Baked pie shell or dough for shell:

1 1/2 c. flour
1/2 c.Crisco
pinch of salt
1/3 c. water (or less)


2 c. milk
2 T. butter
1/2 c. sugar
2 egg yolks
1/4 c. cornstarch
1/4 tsp. salt
1 tsp. vanilla
1/2 c. coconut


2 egg whites
1/4 c. sugar

Dough for pie shell: Mix flour, Crisco, and salt til crumbly. Add water a little at a time until dough forms. Roll out on floured surface. Place in pie pan. Pinch rim and prick bottom. Bake at 400 til lightly browned, about 10 - 12 minutes. Or use your own recipe or a bought pie shell, baked.
Pie filling: Warm milk on stove (medium heat).
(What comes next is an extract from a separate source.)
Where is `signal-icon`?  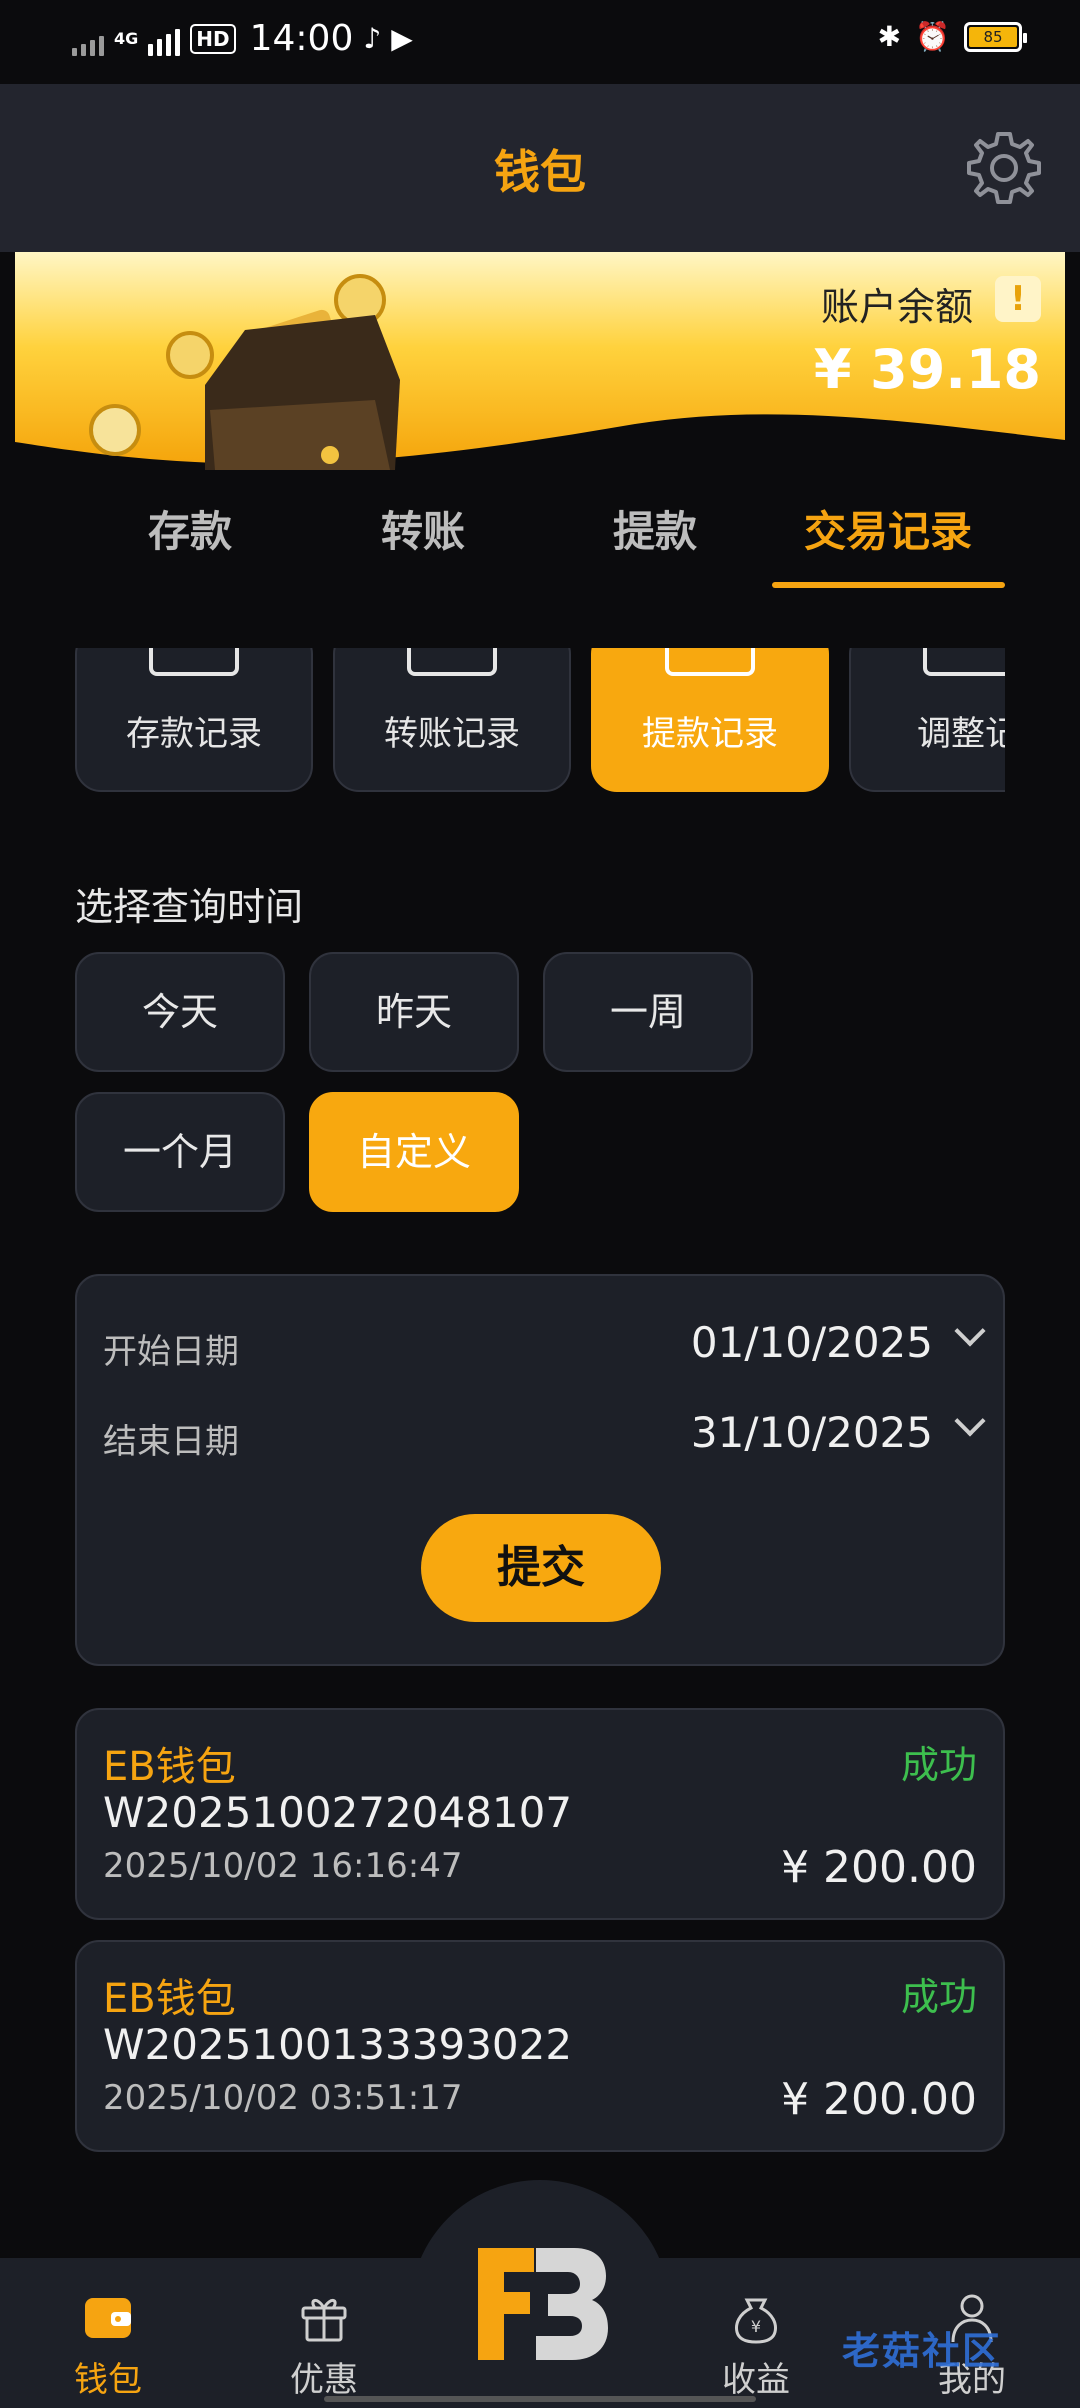
signal-icon is located at coordinates (88, 39).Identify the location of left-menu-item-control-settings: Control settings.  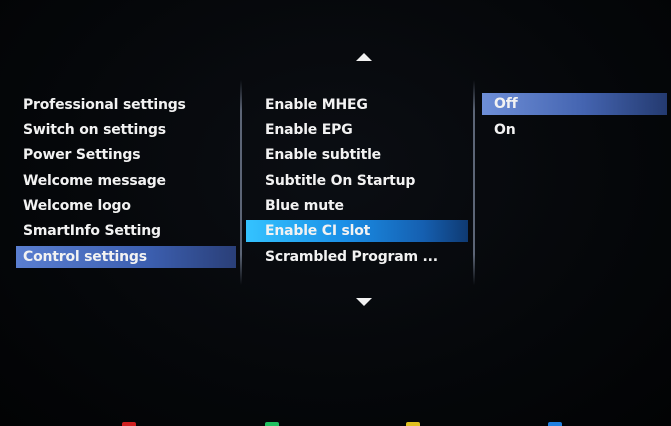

Dissolve about 2 T. butter in milk. Put sugar, 2 egg yolks, cornstarch and salt in a bowl. Mix with a spoon and add a little heated milk to make smooth. Add this mixture to the warm milk and stir constantly until it thickens to pudding consistency. Take off stove and add vanilla. Stir and let cool a short time. Add 1/2 c. coconut. Stir and let cool while you beat the egg whites.
Topping: Beat egg whites and slowly add sugar until soft peaks form.
Pour pudding into baked pie shell. Spread topping over pie and sprinkle coconut on top. Bake at 350 15 - 20 minutes until coconut browns.